**Work task**
Please return every record exactly as it appears.

————————

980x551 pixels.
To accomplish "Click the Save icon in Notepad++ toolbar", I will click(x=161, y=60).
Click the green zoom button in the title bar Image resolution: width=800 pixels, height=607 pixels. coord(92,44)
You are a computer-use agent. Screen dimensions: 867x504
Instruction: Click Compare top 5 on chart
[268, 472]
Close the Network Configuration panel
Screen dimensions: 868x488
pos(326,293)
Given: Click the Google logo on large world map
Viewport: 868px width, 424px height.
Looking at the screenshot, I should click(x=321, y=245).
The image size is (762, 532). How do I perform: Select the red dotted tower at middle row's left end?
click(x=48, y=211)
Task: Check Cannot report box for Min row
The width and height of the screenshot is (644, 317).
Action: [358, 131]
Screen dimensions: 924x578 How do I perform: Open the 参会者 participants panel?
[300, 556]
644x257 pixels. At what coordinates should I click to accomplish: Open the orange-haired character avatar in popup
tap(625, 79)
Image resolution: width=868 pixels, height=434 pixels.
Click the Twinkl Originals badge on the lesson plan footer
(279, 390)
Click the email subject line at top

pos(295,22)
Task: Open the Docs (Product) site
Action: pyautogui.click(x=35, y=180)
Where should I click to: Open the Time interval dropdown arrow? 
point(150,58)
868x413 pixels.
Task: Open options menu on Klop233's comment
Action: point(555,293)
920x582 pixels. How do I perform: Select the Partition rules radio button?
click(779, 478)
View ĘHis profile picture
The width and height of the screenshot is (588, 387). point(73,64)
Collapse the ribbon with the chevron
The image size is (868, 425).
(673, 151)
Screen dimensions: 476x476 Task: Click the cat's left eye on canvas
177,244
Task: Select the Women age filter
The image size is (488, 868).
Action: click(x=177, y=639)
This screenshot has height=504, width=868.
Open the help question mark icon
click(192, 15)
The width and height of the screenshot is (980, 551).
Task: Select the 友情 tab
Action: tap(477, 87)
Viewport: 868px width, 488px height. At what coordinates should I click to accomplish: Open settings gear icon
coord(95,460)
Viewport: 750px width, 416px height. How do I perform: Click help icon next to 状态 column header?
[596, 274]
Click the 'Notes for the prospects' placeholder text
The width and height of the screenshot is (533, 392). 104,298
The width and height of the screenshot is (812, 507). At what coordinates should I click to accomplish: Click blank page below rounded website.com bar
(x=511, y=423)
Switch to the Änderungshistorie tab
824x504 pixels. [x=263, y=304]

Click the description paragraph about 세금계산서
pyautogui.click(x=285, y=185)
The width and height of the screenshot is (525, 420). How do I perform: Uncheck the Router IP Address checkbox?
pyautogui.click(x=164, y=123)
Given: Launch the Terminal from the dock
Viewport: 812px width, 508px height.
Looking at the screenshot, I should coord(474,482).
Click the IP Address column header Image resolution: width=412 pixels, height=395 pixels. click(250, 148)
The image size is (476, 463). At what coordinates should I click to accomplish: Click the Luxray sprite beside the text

————————

**Exercise result**
980x551 pixels.
To accomplish "Click the Save icon in Notepad++ toolbar", I will click(x=161, y=60).
Click the green zoom button in the title bar Image resolution: width=800 pixels, height=607 pixels. coord(92,44)
You are a computer-use agent. Screen dimensions: 867x504
Instruction: Click Compare top 5 on chart
[268, 472]
Close the Network Configuration panel
Screen dimensions: 868x488
pos(326,293)
Given: Click the Google logo on large world map
Viewport: 868px width, 424px height.
Looking at the screenshot, I should click(x=321, y=245).
The image size is (762, 532). How do I perform: Select the red dotted tower at middle row's left end?
click(x=48, y=211)
Task: Check Cannot report box for Min row
The width and height of the screenshot is (644, 317).
Action: [358, 131]
Screen dimensions: 924x578 How do I perform: Open the 参会者 participants panel?
[300, 556]
644x257 pixels. At what coordinates should I click to accomplish: Open the orange-haired character avatar in popup
tap(625, 79)
Image resolution: width=868 pixels, height=434 pixels.
Click the Twinkl Originals badge on the lesson plan footer
(279, 390)
Click the email subject line at top

pos(295,22)
Task: Open the Docs (Product) site
Action: pyautogui.click(x=35, y=180)
Where should I click to: Open the Time interval dropdown arrow? 
point(150,58)
868x413 pixels.
Task: Open options menu on Klop233's comment
Action: point(555,293)
920x582 pixels. How do I perform: Select the Partition rules radio button?
click(779, 478)
View ĘHis profile picture
The width and height of the screenshot is (588, 387). point(73,64)
Collapse the ribbon with the chevron
The image size is (868, 425).
(673, 151)
Screen dimensions: 476x476 Task: Click the cat's left eye on canvas
177,244
Task: Select the Women age filter
The image size is (488, 868).
Action: click(x=177, y=639)
This screenshot has height=504, width=868.
Open the help question mark icon
click(192, 15)
The width and height of the screenshot is (980, 551).
Task: Select the 友情 tab
Action: tap(477, 87)
Viewport: 868px width, 488px height. At what coordinates should I click to accomplish: Open settings gear icon
coord(95,460)
Viewport: 750px width, 416px height. How do I perform: Click help icon next to 状态 column header?
[596, 274]
Click the 'Notes for the prospects' placeholder text
The width and height of the screenshot is (533, 392). 104,298
The width and height of the screenshot is (812, 507). At what coordinates should I click to accomplish: Click blank page below rounded website.com bar
(x=511, y=423)
Switch to the Änderungshistorie tab
824x504 pixels. [x=263, y=304]

Click the description paragraph about 세금계산서
pyautogui.click(x=285, y=185)
The width and height of the screenshot is (525, 420). How do I perform: Uncheck the Router IP Address checkbox?
pyautogui.click(x=164, y=123)
Given: Launch the Terminal from the dock
Viewport: 812px width, 508px height.
Looking at the screenshot, I should coord(474,482).
Click the IP Address column header Image resolution: width=412 pixels, height=395 pixels. click(250, 148)
The image size is (476, 463). At what coordinates should I click to accomplish: Click the Luxray sprite beside the text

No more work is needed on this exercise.